WHAT THE TASK ASKS
Below is a set of records; restate each one word for word.

DATA PROVIDED
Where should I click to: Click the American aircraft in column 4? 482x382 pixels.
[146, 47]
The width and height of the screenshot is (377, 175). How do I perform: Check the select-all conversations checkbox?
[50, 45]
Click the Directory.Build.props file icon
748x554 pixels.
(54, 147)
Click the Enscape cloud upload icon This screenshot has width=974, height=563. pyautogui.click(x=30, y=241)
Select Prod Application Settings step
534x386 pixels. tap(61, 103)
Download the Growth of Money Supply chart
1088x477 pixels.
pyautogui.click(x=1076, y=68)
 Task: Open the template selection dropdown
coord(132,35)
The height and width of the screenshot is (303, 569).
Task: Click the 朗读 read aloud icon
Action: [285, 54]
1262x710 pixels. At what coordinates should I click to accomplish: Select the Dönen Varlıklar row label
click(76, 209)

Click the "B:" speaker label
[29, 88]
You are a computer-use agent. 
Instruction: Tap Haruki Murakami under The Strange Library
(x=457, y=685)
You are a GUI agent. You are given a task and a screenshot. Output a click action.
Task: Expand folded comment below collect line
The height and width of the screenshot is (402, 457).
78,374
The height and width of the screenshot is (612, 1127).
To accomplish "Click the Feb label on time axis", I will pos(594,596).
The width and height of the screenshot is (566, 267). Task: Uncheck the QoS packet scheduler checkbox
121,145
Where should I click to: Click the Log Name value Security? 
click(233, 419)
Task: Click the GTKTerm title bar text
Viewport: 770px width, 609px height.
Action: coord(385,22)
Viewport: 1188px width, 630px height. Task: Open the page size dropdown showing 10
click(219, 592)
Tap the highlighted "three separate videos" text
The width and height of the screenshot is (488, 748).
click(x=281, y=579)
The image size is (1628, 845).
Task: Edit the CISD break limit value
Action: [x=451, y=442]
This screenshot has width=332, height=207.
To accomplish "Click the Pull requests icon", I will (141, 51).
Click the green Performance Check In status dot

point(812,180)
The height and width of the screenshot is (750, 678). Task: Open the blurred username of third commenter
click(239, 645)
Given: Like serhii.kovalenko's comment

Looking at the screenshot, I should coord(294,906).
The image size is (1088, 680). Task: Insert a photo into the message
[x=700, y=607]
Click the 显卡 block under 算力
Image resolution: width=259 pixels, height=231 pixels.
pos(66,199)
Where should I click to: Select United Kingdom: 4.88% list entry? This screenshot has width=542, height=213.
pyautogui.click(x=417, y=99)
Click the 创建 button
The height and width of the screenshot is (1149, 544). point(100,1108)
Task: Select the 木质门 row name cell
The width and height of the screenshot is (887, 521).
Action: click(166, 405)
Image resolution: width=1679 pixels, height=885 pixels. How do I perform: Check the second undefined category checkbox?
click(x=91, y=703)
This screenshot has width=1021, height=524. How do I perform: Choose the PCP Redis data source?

FINISHED TASK
Where should I click to: Click the American aircraft in column 4? 482x382 pixels.
[146, 47]
The width and height of the screenshot is (377, 175). How do I perform: Check the select-all conversations checkbox?
[50, 45]
Click the Directory.Build.props file icon
748x554 pixels.
(54, 147)
Click the Enscape cloud upload icon This screenshot has width=974, height=563. pyautogui.click(x=30, y=241)
Select Prod Application Settings step
534x386 pixels. tap(61, 103)
Download the Growth of Money Supply chart
1088x477 pixels.
pyautogui.click(x=1076, y=68)
 Task: Open the template selection dropdown
coord(132,35)
The height and width of the screenshot is (303, 569).
Task: Click the 朗读 read aloud icon
Action: [285, 54]
1262x710 pixels. At what coordinates should I click to accomplish: Select the Dönen Varlıklar row label
click(76, 209)

Click the "B:" speaker label
[29, 88]
You are a computer-use agent. 
Instruction: Tap Haruki Murakami under The Strange Library
(x=457, y=685)
You are a GUI agent. You are given a task and a screenshot. Output a click action.
Task: Expand folded comment below collect line
The height and width of the screenshot is (402, 457).
78,374
The height and width of the screenshot is (612, 1127).
To accomplish "Click the Feb label on time axis", I will pos(594,596).
The width and height of the screenshot is (566, 267). Task: Uncheck the QoS packet scheduler checkbox
121,145
Where should I click to: Click the Log Name value Security? 
click(233, 419)
Task: Click the GTKTerm title bar text
Viewport: 770px width, 609px height.
Action: coord(385,22)
Viewport: 1188px width, 630px height. Task: Open the page size dropdown showing 10
click(219, 592)
Tap the highlighted "three separate videos" text
The width and height of the screenshot is (488, 748).
click(x=281, y=579)
The image size is (1628, 845).
Task: Edit the CISD break limit value
Action: [x=451, y=442]
This screenshot has width=332, height=207.
To accomplish "Click the Pull requests icon", I will (141, 51).
Click the green Performance Check In status dot

point(812,180)
The height and width of the screenshot is (750, 678). Task: Open the blurred username of third commenter
click(239, 645)
Given: Like serhii.kovalenko's comment

Looking at the screenshot, I should coord(294,906).
The image size is (1088, 680). Task: Insert a photo into the message
[x=700, y=607]
Click the 显卡 block under 算力
Image resolution: width=259 pixels, height=231 pixels.
pos(66,199)
Where should I click to: Select United Kingdom: 4.88% list entry? This screenshot has width=542, height=213.
pyautogui.click(x=417, y=99)
Click the 创建 button
The height and width of the screenshot is (1149, 544). point(100,1108)
Task: Select the 木质门 row name cell
The width and height of the screenshot is (887, 521).
Action: click(166, 405)
Image resolution: width=1679 pixels, height=885 pixels. How do I perform: Check the second undefined category checkbox?
click(x=91, y=703)
This screenshot has width=1021, height=524. How do I perform: Choose the PCP Redis data source?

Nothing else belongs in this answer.